Don't be fooled by CAFTA



In the past we have supported the alphabet soup of trade agreements that promised greater access of American goods to other nations -- GATT, WTO and NAFTA. We're beginning to think we've been had, and we're drawing the line at CAFTA.
A decade ago, NAFTA, which established a free trade agreement between the United States, Canada and Mexico was billed as an absolute necessity to U.S. economic growth. It would, proponents said, expand U.S. markets and create U.S. jobs.
It didn't. But nonetheless, proponents of CAFTA are making the same promises.
CAFTA, which is short for the Dominican Republic-Central America Free Trade Agreement, has been signed by the Bush Administration and the governments of Costa Rica, El Salvador, Guatemala, Honduras, Nicaragua and the Dominican Republic. It now goes to Congress for and up-or-down vote.
NAFTA, its supporters in business and government, said would create 170,000 U.S. jobs in the first year of its enactment. Nine years later, the total jobs lost is estimated at 880,000, according to a report prepared by Democrats on the House Committee on Agriculture. And most of those jobs were not in agriculture, but in high-wage industries.
Same old song
Proponents of CAFTA are now predicting that it would be a boon to agricultural exports. Beware. The same was predicted for NAFTA, but in 1996 the United States was exporting $27 billion more in agricultural products than it was importing. In 2005, the U.S. will import as much as it exports for the first time in 46 years.

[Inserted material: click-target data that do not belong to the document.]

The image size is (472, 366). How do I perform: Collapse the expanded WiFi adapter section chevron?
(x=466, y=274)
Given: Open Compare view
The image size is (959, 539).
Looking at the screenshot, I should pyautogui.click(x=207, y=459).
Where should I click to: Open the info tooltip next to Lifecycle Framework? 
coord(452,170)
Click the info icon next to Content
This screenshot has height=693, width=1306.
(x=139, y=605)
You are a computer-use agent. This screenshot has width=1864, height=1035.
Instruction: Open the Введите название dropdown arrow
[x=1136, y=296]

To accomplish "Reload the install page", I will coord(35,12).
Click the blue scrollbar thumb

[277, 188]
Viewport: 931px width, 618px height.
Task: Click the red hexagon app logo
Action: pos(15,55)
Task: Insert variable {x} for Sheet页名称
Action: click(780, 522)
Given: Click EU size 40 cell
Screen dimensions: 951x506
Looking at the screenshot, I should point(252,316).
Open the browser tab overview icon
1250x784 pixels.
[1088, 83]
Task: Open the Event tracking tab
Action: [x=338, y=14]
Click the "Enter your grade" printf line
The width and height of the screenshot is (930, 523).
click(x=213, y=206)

Not all of that shift is attributable to NAFTA, but much of it is. Consider fruits and vegetables, which have been particularly hard hit. In 2003, the United States imported $957 million worth of tomatoes from Mexico; it exported $78.8 million.
The total trade deficit with Canada and Mexico has grown from $10.6 billion in 1993 to $110.8 billion in 2004.
Because of demographics of the nations involved, CAFTA has even less potential than NAFTA to provide a market for U.S. goods, and an even greater potential to drain jobs from the United States.
Companies involved in agribusiness, automobiles, telecommunications, and high technology have benefited from NAFTA, but not by increasing their exports from the United States. They've improved their bottom lines by exporting jobs from the U.S., primarily to the maquiladoras area of Mexico.
But the United States cannot prosper by exporting jobs to Third World nations, even if it does increase corporate profits.
Congressmen who approved NAFTA expecting great things should consider a piece of folk wisdom -- fool me once, shame on you; fool me twice, shame on me -- when voting on CAFTA.